- **SELECTED EXCERPT**:
▽

Prove that $a^a+b^b\ge a^b+b^a>1$ if $a,b> 0$.

Question

I succeeded in proving the second part of the inequality by showing that for every real number$x,y ∈ (0, 1)$, we have $x^y≥ \frac x{x + y − xy}.$

By Bernoulli’s inequality we have $x^{1−y}= (1 + x − 1) ^{1−y} ≤ 1 + (x − 1)(1 − y) = x + y − xy,$

$\implies$ $x^y ≥ \frac x{x + y − xy}.$

If $a ≥ 1$ or $b ≥ 1$ then the given inequality clearly holds.

So let $0 <a,b< 1.$ By the previous inequality we have

$a^b + b^a≥ \frac a{a + b− ab} + \frac b{a + b− ab}= \frac {a+b} {a + b− ab} > \frac {a+b}{a+b}= 1.$ But, I found some difficulty on how to prove the first part. Thanks in advance

Answer 1

First, suppose $a>b>1$. Consider the function $f(x):=x^a-x^b$. It suffices to show that $f$ is monotonically increasing on $[1,\infty[$.

△

- **RECORDED DATA**:
▽

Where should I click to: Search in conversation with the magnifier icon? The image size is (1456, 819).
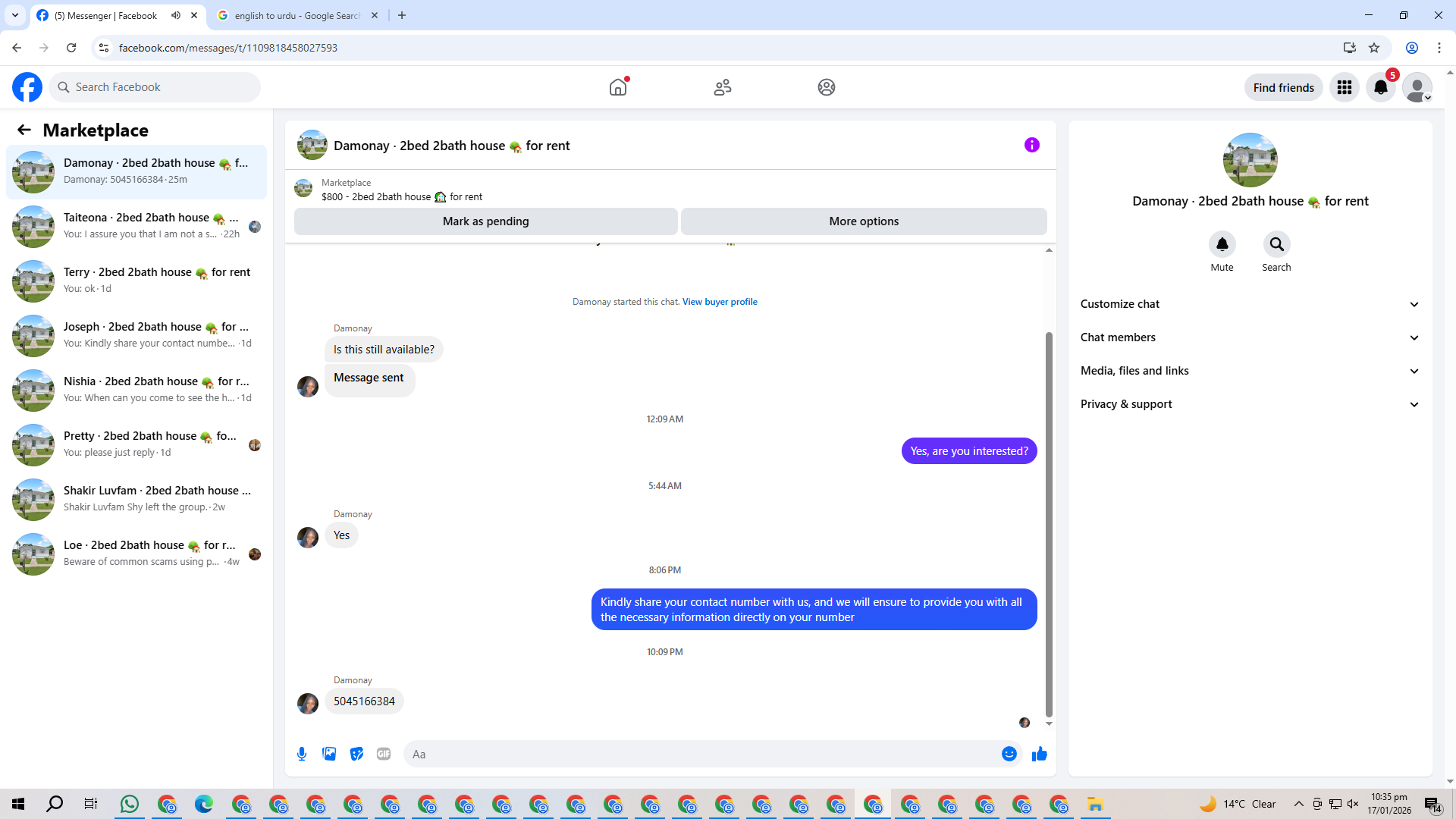point(1276,244)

△

- **REQUESTS**:
1. In the inequality proof thread, transcribe the passage from "Prove that $a^a+b^b\ge" up to and including "inequality clearly holds.".
2. Pick up the inequality proof thread after its last sentence and continue writing it.

- **ANSWERS**:
1.
Prove that $a^a+b^b\ge a^b+b^a>1$ if $a,b> 0$.

Question

I succeeded in proving the second part of the inequality by showing that for every real number$x,y ∈ (0, 1)$, we have $x^y≥ \frac x{x + y − xy}.$

By Bernoulli’s inequality we have $x^{1−y}= (1 + x − 1) ^{1−y} ≤ 1 + (x − 1)(1 − y) = x + y − xy,$

$\implies$ $x^y ≥ \frac x{x + y − xy}.$

If $a ≥ 1$ or $b ≥ 1$ then the given inequality clearly holds.

2.
But we can write $f(x)=x^b(x^{a-b}-1)$ which is the product of the two strictly positive strictly increasing functions on $]1,\infty[$. So $f$ is monotonically increasing in this case.

Second, Suppose $a>1>b$. Since $a>1$ then $a^{x}$ is strictly increasing and we have $a^a>a^b$. And since $b<1$ then $b^x$ is strictly decreasing and we have that $b^a<b^b$.

Third, Suppose $1>a>b$. Write $f(x):=x^a-x^b=x^a(1-x^{b-a})$ then $f$ is an increasing function on $]0,1[$ (since it is again the product of two strictly positive increasing strictly functions).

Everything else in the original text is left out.